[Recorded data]
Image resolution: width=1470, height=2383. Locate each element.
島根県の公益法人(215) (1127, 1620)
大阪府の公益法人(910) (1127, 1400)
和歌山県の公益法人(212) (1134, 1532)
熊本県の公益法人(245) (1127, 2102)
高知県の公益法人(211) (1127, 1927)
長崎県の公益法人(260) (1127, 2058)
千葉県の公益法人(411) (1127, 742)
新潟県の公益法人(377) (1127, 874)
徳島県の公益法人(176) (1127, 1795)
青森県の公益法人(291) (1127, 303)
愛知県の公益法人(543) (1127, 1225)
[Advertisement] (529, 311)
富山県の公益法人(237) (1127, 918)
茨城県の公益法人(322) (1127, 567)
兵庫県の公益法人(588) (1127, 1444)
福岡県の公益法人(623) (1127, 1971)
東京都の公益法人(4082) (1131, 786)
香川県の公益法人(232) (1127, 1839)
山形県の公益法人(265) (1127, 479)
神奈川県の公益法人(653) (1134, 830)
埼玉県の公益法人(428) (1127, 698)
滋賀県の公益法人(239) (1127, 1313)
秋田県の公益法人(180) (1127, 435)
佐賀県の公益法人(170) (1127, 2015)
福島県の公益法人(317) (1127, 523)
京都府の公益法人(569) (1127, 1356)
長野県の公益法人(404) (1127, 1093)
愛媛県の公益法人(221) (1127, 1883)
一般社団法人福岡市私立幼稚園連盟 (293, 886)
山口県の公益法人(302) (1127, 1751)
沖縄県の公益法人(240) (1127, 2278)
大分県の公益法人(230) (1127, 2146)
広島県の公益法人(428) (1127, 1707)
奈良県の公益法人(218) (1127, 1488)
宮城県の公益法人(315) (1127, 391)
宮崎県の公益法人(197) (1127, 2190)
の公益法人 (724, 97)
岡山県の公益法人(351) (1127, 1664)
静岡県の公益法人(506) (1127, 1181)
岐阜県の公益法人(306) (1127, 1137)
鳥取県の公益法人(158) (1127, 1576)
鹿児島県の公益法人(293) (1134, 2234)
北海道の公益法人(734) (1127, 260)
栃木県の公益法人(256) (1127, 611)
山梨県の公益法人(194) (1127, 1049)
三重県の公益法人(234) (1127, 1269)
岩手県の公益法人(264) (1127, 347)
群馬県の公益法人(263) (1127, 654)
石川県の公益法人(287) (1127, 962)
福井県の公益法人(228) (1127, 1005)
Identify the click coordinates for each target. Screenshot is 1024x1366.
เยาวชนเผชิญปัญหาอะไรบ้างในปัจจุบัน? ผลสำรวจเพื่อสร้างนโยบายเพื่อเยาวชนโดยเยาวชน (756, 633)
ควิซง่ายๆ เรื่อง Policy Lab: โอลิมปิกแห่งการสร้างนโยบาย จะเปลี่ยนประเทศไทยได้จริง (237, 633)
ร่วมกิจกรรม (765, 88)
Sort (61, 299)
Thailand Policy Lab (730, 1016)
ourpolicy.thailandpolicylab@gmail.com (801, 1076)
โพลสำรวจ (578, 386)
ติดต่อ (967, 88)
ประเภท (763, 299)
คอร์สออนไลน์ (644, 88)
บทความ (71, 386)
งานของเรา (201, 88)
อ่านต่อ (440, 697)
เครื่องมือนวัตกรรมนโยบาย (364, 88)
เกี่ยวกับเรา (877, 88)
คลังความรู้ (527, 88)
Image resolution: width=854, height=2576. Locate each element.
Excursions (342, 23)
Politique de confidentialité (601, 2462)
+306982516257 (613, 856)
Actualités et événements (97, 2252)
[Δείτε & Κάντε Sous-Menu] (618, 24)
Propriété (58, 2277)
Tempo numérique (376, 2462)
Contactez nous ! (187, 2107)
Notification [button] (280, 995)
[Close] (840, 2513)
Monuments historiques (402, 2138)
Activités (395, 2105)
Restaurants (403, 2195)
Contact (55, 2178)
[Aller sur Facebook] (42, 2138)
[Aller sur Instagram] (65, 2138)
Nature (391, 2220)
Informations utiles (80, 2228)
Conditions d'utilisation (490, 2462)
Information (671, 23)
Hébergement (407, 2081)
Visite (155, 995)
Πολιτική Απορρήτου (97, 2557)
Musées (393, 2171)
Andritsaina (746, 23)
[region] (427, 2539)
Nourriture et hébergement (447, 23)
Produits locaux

> **TASK**: Would you please print every record exactly as written?

> **OUTPUT**:
Image resolution: width=1470, height=2383. Locate each element.
島根県の公益法人(215) (1127, 1620)
大阪府の公益法人(910) (1127, 1400)
和歌山県の公益法人(212) (1134, 1532)
熊本県の公益法人(245) (1127, 2102)
高知県の公益法人(211) (1127, 1927)
長崎県の公益法人(260) (1127, 2058)
千葉県の公益法人(411) (1127, 742)
新潟県の公益法人(377) (1127, 874)
徳島県の公益法人(176) (1127, 1795)
青森県の公益法人(291) (1127, 303)
愛知県の公益法人(543) (1127, 1225)
[Advertisement] (529, 311)
富山県の公益法人(237) (1127, 918)
茨城県の公益法人(322) (1127, 567)
兵庫県の公益法人(588) (1127, 1444)
福岡県の公益法人(623) (1127, 1971)
東京都の公益法人(4082) (1131, 786)
香川県の公益法人(232) (1127, 1839)
山形県の公益法人(265) (1127, 479)
神奈川県の公益法人(653) (1134, 830)
埼玉県の公益法人(428) (1127, 698)
滋賀県の公益法人(239) (1127, 1313)
秋田県の公益法人(180) (1127, 435)
佐賀県の公益法人(170) (1127, 2015)
福島県の公益法人(317) (1127, 523)
京都府の公益法人(569) (1127, 1356)
長野県の公益法人(404) (1127, 1093)
愛媛県の公益法人(221) (1127, 1883)
一般社団法人福岡市私立幼稚園連盟 (293, 886)
山口県の公益法人(302) (1127, 1751)
沖縄県の公益法人(240) (1127, 2278)
大分県の公益法人(230) (1127, 2146)
広島県の公益法人(428) (1127, 1707)
奈良県の公益法人(218) (1127, 1488)
宮城県の公益法人(315) (1127, 391)
宮崎県の公益法人(197) (1127, 2190)
の公益法人 (724, 97)
岡山県の公益法人(351) (1127, 1664)
静岡県の公益法人(506) (1127, 1181)
岐阜県の公益法人(306) (1127, 1137)
鳥取県の公益法人(158) (1127, 1576)
鹿児島県の公益法人(293) (1134, 2234)
北海道の公益法人(734) (1127, 260)
栃木県の公益法人(256) (1127, 611)
山梨県の公益法人(194) (1127, 1049)
三重県の公益法人(234) (1127, 1269)
岩手県の公益法人(264) (1127, 347)
群馬県の公益法人(263) (1127, 654)
石川県の公益法人(287) (1127, 962)
福井県の公益法人(228) (1127, 1005)
Identify the click coordinates for each target. Screenshot is 1024x1366.
เยาวชนเผชิญปัญหาอะไรบ้างในปัจจุบัน? ผลสำรวจเพื่อสร้างนโยบายเพื่อเยาวชนโดยเยาวชน (756, 633)
ควิซง่ายๆ เรื่อง Policy Lab: โอลิมปิกแห่งการสร้างนโยบาย จะเปลี่ยนประเทศไทยได้จริง (237, 633)
ร่วมกิจกรรม (765, 88)
Sort (61, 299)
Thailand Policy Lab (730, 1016)
ourpolicy.thailandpolicylab@gmail.com (801, 1076)
โพลสำรวจ (578, 386)
ติดต่อ (967, 88)
ประเภท (763, 299)
คอร์สออนไลน์ (644, 88)
บทความ (71, 386)
งานของเรา (201, 88)
อ่านต่อ (440, 697)
เครื่องมือนวัตกรรมนโยบาย (364, 88)
เกี่ยวกับเรา (877, 88)
คลังความรู้ (527, 88)
Image resolution: width=854, height=2576. Locate each element.
Excursions (342, 23)
Politique de confidentialité (601, 2462)
+306982516257 (613, 856)
Actualités et événements (97, 2252)
[Δείτε & Κάντε Sous-Menu] (618, 24)
Propriété (58, 2277)
Tempo numérique (376, 2462)
Contactez nous ! (187, 2107)
Notification [button] (280, 995)
[Close] (840, 2513)
Monuments historiques (402, 2138)
Activités (395, 2105)
Restaurants (403, 2195)
Contact (55, 2178)
[Aller sur Facebook] (42, 2138)
[Aller sur Instagram] (65, 2138)
Nature (391, 2220)
Informations utiles (80, 2228)
Conditions d'utilisation (490, 2462)
Information (671, 23)
Hébergement (407, 2081)
Visite (155, 995)
Πολιτική Απορρήτου (97, 2557)
Musées (393, 2171)
Andritsaina (746, 23)
[region] (427, 2539)
Nourriture et hébergement (447, 23)
Produits locaux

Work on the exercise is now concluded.